### 課題の目的
「Click the Save button」を含む行からエントリの末尾までの行を、両端も含めて元のとおりに書き写して返してください。画像は答えに入れないでください。

### 提供資料
┌──

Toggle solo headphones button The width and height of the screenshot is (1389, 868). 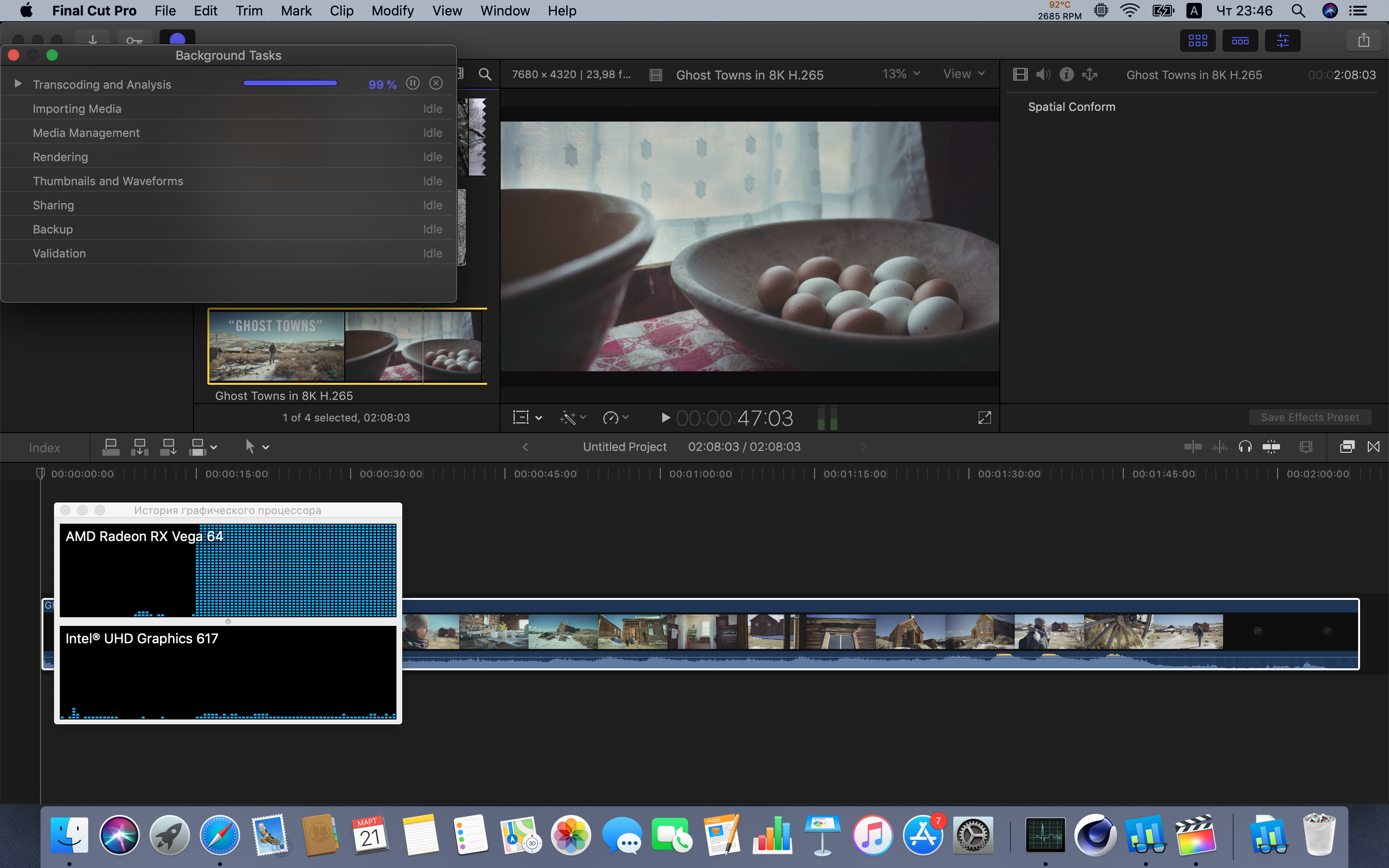[1245, 447]
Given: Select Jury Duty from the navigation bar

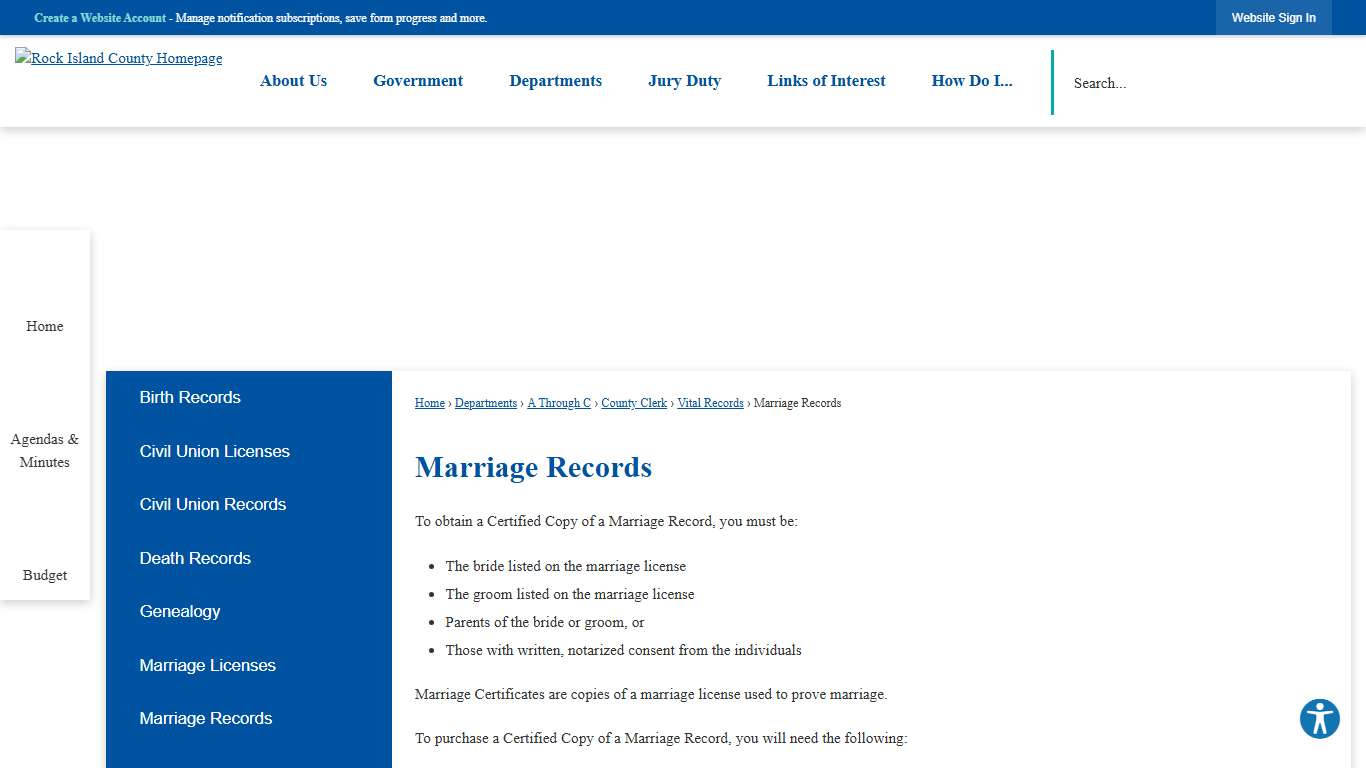Looking at the screenshot, I should pos(684,81).
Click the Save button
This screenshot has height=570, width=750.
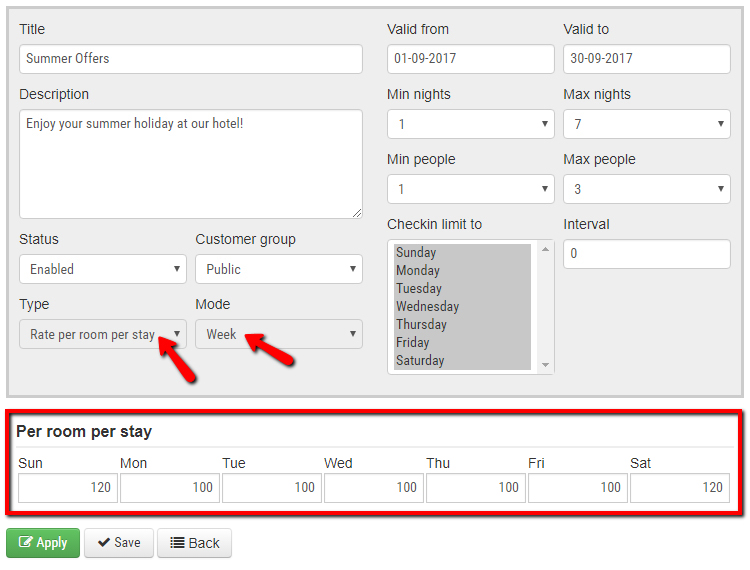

└──

### 完成した解答
Click the Save button
This screenshot has height=570, width=750.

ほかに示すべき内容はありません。